Today, a well-coordinated team in Gold-in-Glass, under the artistic leadership of a Swiss, the technical guidance of a Russian engineer and a German, not only produces gold tiles for temple roofs. The highest quality tableware made of pure gold and glass, jewellery made of coloured glass combined with gold and many other articles of glass art are also produced in Pondicherry.
The classic gold tile, as used at Matrimandir, has since found its way onto the roofs of Indian temples, into corridors, swimming pools and bathrooms of villas in Ibiza, into façade elements of hotel lobbies and conference rooms worldwide.
The development of the dial glass was not a quick fix, but took many years. The first patent submission took place on 24 March 2002.
What is interesting about the invention of the dial glass is the double root from the same basic historical substance. Both the classic dial and the glass itself originate from ancient Egypt.
To read about the history of the dial, please refer to our book “The Philosophy of Time”, chapter 33, page 232. The dial of today’s classic wristwatch goes back to the dials in public places in ancient Egypt, where the time was calculated with the help of a water clock and every hour, a timekeeper moved a hand in front of an oversized dial by one hour.
Since not only the dial was invented in ancient Egypt, but also the glass itself, two elements from the same nursery meet here and result in a new element for the classic watch: the dial glass.
The Niveau élevé glass manufacture, Gold-in-Glass in South India, is proud to have contributed to the development of this “seventh element” of a classic watch.
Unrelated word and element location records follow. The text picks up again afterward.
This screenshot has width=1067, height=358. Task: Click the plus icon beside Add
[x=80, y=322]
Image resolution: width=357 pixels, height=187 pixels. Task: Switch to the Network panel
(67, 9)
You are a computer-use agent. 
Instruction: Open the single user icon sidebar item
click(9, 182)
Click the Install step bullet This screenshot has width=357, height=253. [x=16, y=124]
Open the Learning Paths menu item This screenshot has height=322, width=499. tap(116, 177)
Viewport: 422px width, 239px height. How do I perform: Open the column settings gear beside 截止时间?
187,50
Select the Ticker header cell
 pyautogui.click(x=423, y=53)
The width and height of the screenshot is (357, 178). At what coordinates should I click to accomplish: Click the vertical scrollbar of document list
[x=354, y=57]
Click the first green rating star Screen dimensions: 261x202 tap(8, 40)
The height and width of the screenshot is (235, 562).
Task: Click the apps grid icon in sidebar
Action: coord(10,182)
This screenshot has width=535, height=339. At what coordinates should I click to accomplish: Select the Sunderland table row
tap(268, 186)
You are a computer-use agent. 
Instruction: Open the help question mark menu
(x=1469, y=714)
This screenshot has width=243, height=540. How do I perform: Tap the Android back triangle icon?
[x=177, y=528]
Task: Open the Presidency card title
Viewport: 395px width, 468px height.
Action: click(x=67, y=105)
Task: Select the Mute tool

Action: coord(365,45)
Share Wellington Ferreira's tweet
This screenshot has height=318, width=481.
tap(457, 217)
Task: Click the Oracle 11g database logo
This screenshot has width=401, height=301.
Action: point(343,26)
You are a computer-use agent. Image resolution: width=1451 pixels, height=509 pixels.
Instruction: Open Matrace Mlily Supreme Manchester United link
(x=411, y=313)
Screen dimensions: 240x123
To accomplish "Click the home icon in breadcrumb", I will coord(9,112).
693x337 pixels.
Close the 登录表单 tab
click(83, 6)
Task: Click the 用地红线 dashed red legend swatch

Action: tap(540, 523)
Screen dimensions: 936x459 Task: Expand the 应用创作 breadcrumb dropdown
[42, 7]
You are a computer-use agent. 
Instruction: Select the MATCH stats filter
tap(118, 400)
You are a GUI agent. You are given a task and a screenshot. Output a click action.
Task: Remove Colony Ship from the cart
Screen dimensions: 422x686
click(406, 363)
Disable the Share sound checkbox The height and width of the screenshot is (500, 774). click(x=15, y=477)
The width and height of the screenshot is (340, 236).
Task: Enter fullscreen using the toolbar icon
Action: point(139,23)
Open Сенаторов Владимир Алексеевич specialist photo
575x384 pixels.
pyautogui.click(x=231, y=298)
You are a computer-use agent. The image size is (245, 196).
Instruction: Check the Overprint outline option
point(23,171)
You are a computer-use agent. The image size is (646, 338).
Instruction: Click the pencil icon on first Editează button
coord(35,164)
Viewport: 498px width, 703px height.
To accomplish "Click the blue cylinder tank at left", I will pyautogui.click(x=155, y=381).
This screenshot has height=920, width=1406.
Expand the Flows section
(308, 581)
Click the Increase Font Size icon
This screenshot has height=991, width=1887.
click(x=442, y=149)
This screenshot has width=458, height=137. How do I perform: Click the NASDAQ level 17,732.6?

The fact that a transparent glass, born at the same time and place as the division of time, the dial, merges with it into a single entity, the “dial glass”, and that this new element emerges in the environment of time, again in the environment of the Matrimandir, a wholly exceptional building, is no coincidence. There are parallels here that cannot be explained but cannot be overlooked either. The dial glass, as opposed to the dial, holds the division of time in full transparency and allows us to look through the division of time to the flow of time, to the moving hands. The dial glass as a carrier of the structure of time, a liquid whose time has stopped, through which we perceive our events, our passage of time, our life, has great symbolic power.
In order to properly grasp the depth of this symbolism, we need to go back a little. What are we ourselves actually? We ourselves, if we take it very seriously, are actually only our consciousness. The philosopher who best summed this up was Descartes, with his beautiful sentence: “I think, therefore I am”. What is behind this sentence? Descartes asked himself “What am I?” In this context, two options initially presented themselves:
a) I am my body.
b) I am my spirit.
How can I now determine whether I am primarily my body, whether my “I” is my body, or whether I am my spirit, whether my “I” is located in my spirit? To find this out, Descartes does two experiments. He imagines if he could still be “himself” without a body. So he blocks out his body in his consciousness, and finds that he is still “thinking”, that is, that his consciousness is still there, he still “is”. Then he does the second experiment. He tries to block out the mind, the thinking, and just be his body. And here he is now losing his “I-feeling”. Descartes thus concludes that his “I”, i.e. himself, is located in his consciousness and records this in the famous sentence: “I think, therefore I am”.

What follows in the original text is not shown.